Survival Analysis of Industrial Sectors in Indonesia Companies

Farida Titik Kristanti, Deannes Isnuwardhana
Published January 2018

Abstract

The objective of this study is to discover evidences whether the variables selected as predictors affect the probability of companies experiencing financial distress. Through a purposive sampling technique, 336 companies listed on the Indonesia Stock Exchange were chosen and then grouped into three sectoral groups of companies. One of evidences resulted from survival analysis using cox hazard model showed that if the control of corruption increases then the probability of companies undergoing financial distress will decrease.
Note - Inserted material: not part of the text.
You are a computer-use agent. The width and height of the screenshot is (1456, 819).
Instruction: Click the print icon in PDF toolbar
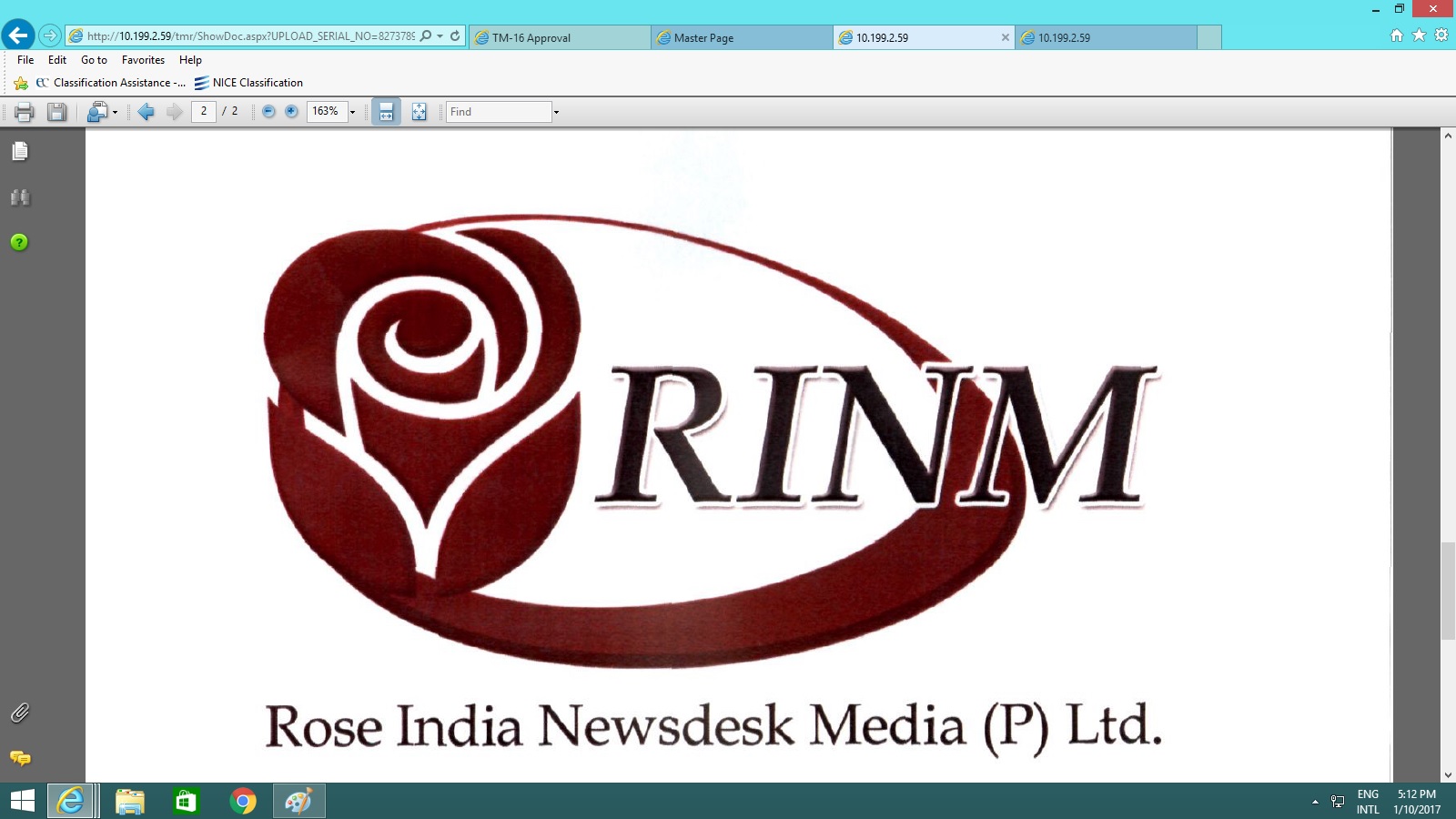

During the research, the evidence was consistent across the three sectoral groups of Infrastructure, Mining, Property (IMP); Basic industry and chemical, Consumer goods industry, Miscellaneous (BCM); and Agriculture, Trade and Investment (AT). Results of the study also showed that the companies, on the average, had implemented good corporate governance. It could be seen, for example, from the percentage of the independent commissioner involvement, which exceeded the minimum requirement of 30% as stated in its regulation. Among the groups, IMP had the highest average of leverage, operational risk, and size, but contrastively it had the lowest average of profitability. The results of this study can be used by the government to further improve the control of corruption in order to prevent companies from experiencing financial distress. Meanwhile, companies should not also do something encouraging bureaucrats to corrupt.